Object Theory

Object theory is a theory in philosophy and mathematical logic concerning objects and the statements that can be made about objects.

In some cases "objects" can be concretely thought of as symbols and strings of symbols, here illustrated by a string of four symbols " ←←↑↓←→←↓" as composed from the 4-symbol alphabet { ←, ↑, →, ↓ } . When they are "known only through the relationships of the system, the system is abstract ... what the objects are, in any respect other than how they fit into the structure, is left unspecified." (Kleene 1952:25) A further specification of the objects results in a model or representation of the abstract system, "i.e. a system of objects which satisfy the relationships of the abstract system and have some further status as well" (ibid).

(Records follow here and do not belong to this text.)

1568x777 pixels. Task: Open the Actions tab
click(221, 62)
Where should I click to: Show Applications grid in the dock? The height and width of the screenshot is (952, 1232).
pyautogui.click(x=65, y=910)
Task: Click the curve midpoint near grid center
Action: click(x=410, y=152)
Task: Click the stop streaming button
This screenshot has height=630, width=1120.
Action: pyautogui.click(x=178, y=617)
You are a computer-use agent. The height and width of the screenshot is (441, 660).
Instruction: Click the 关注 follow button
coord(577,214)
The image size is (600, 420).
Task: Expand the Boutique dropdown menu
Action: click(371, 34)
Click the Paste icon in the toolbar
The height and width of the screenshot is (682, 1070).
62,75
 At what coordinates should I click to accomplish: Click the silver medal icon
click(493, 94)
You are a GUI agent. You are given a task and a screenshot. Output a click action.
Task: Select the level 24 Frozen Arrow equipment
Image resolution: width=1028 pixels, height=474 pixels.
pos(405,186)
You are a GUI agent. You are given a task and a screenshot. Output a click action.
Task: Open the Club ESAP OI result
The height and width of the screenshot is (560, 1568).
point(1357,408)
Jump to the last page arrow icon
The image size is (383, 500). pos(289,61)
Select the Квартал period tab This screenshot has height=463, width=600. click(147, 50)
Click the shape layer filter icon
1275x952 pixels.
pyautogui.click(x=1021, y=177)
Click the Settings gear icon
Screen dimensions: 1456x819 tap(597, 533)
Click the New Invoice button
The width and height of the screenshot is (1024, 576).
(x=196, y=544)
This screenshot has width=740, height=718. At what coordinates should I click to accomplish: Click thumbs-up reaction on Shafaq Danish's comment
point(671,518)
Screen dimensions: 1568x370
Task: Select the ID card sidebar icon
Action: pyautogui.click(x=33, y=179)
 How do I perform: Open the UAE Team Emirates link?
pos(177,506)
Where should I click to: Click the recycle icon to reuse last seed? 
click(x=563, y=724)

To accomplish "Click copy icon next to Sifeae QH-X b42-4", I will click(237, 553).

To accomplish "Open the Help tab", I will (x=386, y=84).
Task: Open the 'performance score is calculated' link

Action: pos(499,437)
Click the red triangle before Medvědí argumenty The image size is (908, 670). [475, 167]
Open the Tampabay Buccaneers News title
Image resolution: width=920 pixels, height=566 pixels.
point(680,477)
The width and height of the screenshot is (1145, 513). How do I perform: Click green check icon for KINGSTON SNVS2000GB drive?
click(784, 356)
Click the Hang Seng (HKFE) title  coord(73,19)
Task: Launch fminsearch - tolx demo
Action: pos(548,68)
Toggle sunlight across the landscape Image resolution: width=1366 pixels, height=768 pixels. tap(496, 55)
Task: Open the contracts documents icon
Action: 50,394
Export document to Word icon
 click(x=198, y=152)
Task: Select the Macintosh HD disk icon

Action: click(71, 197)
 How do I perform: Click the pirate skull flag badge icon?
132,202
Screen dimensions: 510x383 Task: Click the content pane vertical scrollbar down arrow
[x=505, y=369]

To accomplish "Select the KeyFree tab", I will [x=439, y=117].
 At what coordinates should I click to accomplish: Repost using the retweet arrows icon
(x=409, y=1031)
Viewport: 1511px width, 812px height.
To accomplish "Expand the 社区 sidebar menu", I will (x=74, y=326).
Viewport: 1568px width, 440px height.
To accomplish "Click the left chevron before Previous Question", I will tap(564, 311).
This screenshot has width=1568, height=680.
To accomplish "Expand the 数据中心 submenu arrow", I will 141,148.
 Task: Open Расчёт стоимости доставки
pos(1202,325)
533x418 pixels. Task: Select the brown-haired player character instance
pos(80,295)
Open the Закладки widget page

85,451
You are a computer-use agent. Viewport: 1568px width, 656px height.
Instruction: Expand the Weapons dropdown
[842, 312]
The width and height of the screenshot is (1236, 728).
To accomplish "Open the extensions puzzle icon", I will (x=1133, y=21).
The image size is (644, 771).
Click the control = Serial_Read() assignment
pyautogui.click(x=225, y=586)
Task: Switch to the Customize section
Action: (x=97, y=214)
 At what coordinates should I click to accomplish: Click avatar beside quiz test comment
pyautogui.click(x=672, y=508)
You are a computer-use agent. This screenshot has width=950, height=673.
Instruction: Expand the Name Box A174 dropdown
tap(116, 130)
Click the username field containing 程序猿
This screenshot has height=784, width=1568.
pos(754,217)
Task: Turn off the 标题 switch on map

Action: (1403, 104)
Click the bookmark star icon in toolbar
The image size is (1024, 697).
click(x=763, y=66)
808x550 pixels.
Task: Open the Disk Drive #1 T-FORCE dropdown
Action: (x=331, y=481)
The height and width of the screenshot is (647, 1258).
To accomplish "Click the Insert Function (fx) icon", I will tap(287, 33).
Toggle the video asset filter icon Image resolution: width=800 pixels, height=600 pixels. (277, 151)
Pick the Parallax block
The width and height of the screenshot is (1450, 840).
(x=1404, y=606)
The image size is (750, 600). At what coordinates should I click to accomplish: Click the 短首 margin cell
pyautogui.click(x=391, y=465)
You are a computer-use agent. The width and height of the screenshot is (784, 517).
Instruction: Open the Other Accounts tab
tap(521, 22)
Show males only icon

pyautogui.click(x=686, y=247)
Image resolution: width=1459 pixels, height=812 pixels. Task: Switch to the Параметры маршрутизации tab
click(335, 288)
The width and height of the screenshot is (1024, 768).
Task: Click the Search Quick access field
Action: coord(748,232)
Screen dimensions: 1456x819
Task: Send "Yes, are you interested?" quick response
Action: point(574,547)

A system, in its general sense, is a collection of objects O = {o₁, o₂, ... o_n, ... } and (a specification of) the relationship r or relationships r₁, r₂, ... r_n between the objects:

Example: Given a simple system = { { ←, ↑, →, ↓ }, ∫ } for a very simple relationship between the objects as signified by the symbol ∫ :

∫→ => ↑, ∫↑ => ←, ∫← => ↓, ∫↓ => →

A model of this system would occur when we assign, for example the familiar natural numbers { 0, 1, 2, 3 }, to the symbols { ←, ↑, →, ↓ }, i.e. in this manner: → = 0, ↑ = 1, ← = 2, ↓ = 3 . Here, the symbol ∫ indicates the "successor function" (often written as an apostrophe ' to distinguish it from +) operating on a collection of only 4 objects, thus 0' = 1, 1' = 2, 2' = 3, 3' = 0.

Or, we might specify that ∫ represents 90-degree counter-clockwise rotations of a simple object → .